2. Bradens own land and conduct a farming operation adjacent to Rollers' farm. Sparta gave or sold sludge to Bradens who, in cooperation with Sparta, applied the sludge to Bradens' land as a fertilizer or soil supplement during 1989 to 1991.
3. The sludge contained “substances and compounds, toxic to humans and animals, i.e., fluoride, cadmium, lead, mercury, iron, arsenic, aluminum, selenium and molybdenum.” Said substances and compounds migrated from Bradens' land to Rollers' farm, causing damage including diminished milk production, death of cows and loss of breeding opportunity.
4. Sparta and Bradens failed to control, clean up or abate the existence of the substances and compounds on Rollers' farm.
Rollers' second amended petition predicated liability against Sparta on three theories: negligence (Count I); res ipsa loquitur (Count III); private nuisance (Count IV). The other counts predicated liability against Bradens on sundry theories.
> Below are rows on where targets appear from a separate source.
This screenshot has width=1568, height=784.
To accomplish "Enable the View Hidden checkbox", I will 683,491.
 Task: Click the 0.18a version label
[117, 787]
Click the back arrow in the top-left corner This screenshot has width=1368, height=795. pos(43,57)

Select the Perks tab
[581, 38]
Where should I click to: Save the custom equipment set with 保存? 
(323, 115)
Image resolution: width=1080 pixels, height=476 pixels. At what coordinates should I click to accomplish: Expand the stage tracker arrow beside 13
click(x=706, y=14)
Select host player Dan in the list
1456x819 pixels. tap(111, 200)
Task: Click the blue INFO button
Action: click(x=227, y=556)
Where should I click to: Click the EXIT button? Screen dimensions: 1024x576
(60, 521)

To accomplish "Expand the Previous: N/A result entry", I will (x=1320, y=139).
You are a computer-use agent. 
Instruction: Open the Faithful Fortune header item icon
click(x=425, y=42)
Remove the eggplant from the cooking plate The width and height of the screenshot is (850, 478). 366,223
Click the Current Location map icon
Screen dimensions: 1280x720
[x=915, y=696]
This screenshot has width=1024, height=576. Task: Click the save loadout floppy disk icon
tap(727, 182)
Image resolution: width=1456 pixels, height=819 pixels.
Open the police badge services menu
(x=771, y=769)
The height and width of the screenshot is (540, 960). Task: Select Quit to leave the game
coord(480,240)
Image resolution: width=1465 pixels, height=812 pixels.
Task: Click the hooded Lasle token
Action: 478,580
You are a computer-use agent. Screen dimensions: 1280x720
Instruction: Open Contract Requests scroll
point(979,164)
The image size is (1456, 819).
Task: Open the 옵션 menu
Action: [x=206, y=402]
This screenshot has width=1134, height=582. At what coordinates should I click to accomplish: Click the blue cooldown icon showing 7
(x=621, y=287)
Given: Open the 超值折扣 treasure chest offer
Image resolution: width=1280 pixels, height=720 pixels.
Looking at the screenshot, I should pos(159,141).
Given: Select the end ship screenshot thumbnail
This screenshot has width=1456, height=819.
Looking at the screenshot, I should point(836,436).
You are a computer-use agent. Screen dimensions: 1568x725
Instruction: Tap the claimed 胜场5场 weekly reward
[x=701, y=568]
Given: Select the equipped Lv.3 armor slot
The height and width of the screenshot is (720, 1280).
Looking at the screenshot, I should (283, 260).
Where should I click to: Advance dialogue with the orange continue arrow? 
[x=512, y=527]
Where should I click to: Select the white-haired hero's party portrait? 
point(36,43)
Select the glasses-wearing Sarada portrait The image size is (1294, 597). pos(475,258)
Sparta is the named insured in a “Special Custom Package Policy” issued by CIE. The policy, bearing number SR 3044, is henceforth referred to as “Policy 3044.” It provides “Comprehensive General Liability” coverage for Sparta; consequently, Sparta demanded that CIE defend Sparta in the underlying suit.
Upon examining Rollers' second amended petition, CIE determined two exclusions in Policy 3044, each independently of the other, barred coverage for Sparta against Rollers' claim. CIE thereupon commenced the instant action by filing a petition for declaratory judgment against Sparta and Rollers. CIE prayed the trial court to declare that CIE had no duty to defend Sparta against Rollers' claim and no duty to indemnify Sparta for any judgment that might be rendered against it in the underlying suit.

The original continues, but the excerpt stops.